TEXTO APRESENTADO
----------

Após meses de negociações, o Parlamento angolano aprovou por unanimidade a lei orgânica sobre as eleições gerais. Segundo o presidente da Assembleia Nacional, Paulo Kassoma, este resultado vem “derrubar o espectro da fraude” nas eleições previstas para o próximo ano.
Neste caso, como em muitos outros, “derrubar” significa acabar ou, apenas, ganhar tempo até que ele volte a levantar-se?
A nova legislação, aprovada pela esmagadora maioria do regime que governa Angola desde 1975, põe fim – ou derruba? - a um longo braço de ferro entre o MPLA e a oposição que julga estar no Estado de Direito.
Falta ainda aprovar os projectos de lei sobre o registo eleitoral e a monitorização das eleições, que completam este pacote legislativo, o que deverá acontecer em Janeiro… se assim entender o presidente não eleito e há 32 anos no poder.
Paulo Kassoma considerou que o resultado alcançado no Parlamento “transmite à comunidade nacional e internacional uma mensagem de plena confiança na realização de todo o processo” relativo às eleições de 2012.
Kassoma tem razão. A comunidade internacional (a nacional está mais preocupada em encontrar um prato de fuba) tem, como sempre teve e como espera continuar a ter, plena confiança num regime que continua a ser o mais corrupto da Lusofonia e um dos mais corruptos do mundo.

----------

MATERIAL FORNECIDO
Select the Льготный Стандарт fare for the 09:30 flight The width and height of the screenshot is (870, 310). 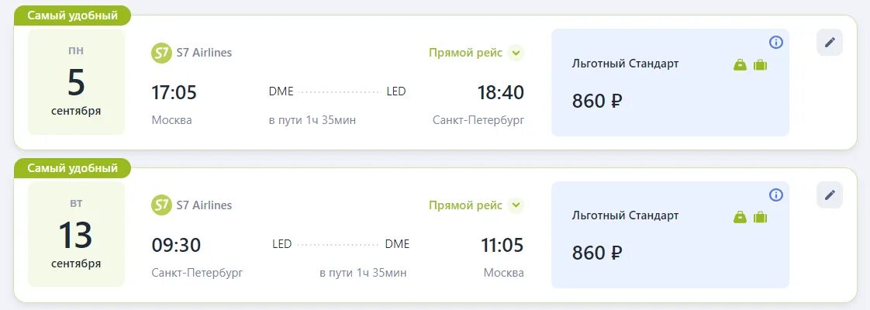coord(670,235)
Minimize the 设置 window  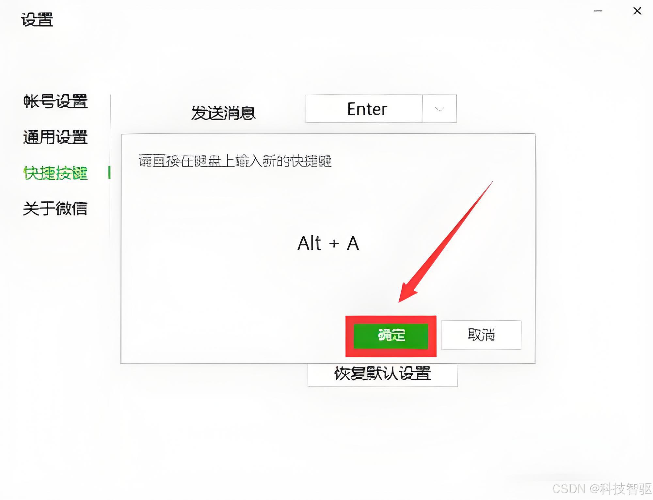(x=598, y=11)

----------

ENUNCIADO
1. Responda com base no texto sobre a lei eleitoral angolana:
(a) Por que votação o Parlamento aprovou a lei orgânica sobre as eleições gerais?
(b) Desde que ano governa Angola o regime referido?
(c) Em que mês deverão ser aprovados os projetos de lei sobre o registo eleitoral e a monitorização das eleições?
2. Devolva, sem qualquer alteração, o trecho do texto sobre a lei eleitoral angolana que vai desde "Paulo Kassoma considerou" até "eleições de 2012.".
3. Escreva a continuação do texto sobre a lei eleitoral angolana a partir do ponto em que termina.
O material não tem qualquer relação com o texto sobre a lei eleitoral angolana.

RESPOSTAS POR ORDEM
1.
(a) Por unanimidade.
(b) Desde 1975.
(c) Em janeiro.

2.
Paulo Kassoma considerou que o resultado alcançado no Parlamento “transmite à comunidade nacional e internacional uma mensagem de plena confiança na realização de todo o processo” relativo às eleições de 2012.

3.
A lei estabelece que a Comissão Nacional Eleitoral (CNE), composta por 17 membros, é “um órgão independente que organiza, executa, coordena e conduz os processos eleitorais”, sublinhou a agência noticiosa do regime, a Angop.
Só faltava essa de alguém esperar que a lei dissesse que a CNE não era um órgão independente. Embora os conceitos de independência variem muito em Angola, a unia bitola válida é a determinada pelo regime. E se o MPLA diz que é independente… é porque é. Quem discordar estará a cometer um crime contra a segurança do Estado… ou do reino.
A UNITA tem acusado o MPLA de procurar controlar e limitar a independência da CNE, e o próprio líder, Isaías Samakuva, acusou o MPLA de ter falsificado os resultados das eleições de 1992 e 2008 e de estar a planear fazer o mesmo no ano que vem, sublinhou a Reuters.
Como todos os que procuram, dentro e fora de Angola, encontrar a verdade sabem, a máquina (política e militar) do regime bem se esforça para calar o povo. De facto e cada vez mais, o MPLA tornou-se abertamente adversário do povo, ou melhor, opressor do povo.
Basta ir para a Angola real. Os sobas, nas aldeias estão (tal como noutros tempos) acorrentados ao medo de perder o subsídio, de serem chicoteados ou presos.
Todas as condições objectivas, no sentido do controlo de recursos, estão a favor do governo – exército, imprensa, maioria no parlamento, polícia, serviço de informações, implantação dos Sinfo nas aldeias, apoio da comunidade internacional, recursos financeiros.
Para ser alguém, para viver com dignidade, o angolano tem de pertencer ao MPLA (tal como os portugueses ao PS…D). O regime é dono dos angolanos. A escravatura moderna é imposta pelos que se julgam, e até agora têm sido, os senhores feudais.
É claro que o Povo não tem força, ou não a tem tido, para derrubar o sistema. A força da sua razão é neutralizada pela razão da força de um regime que tem tudo ao seu dispor.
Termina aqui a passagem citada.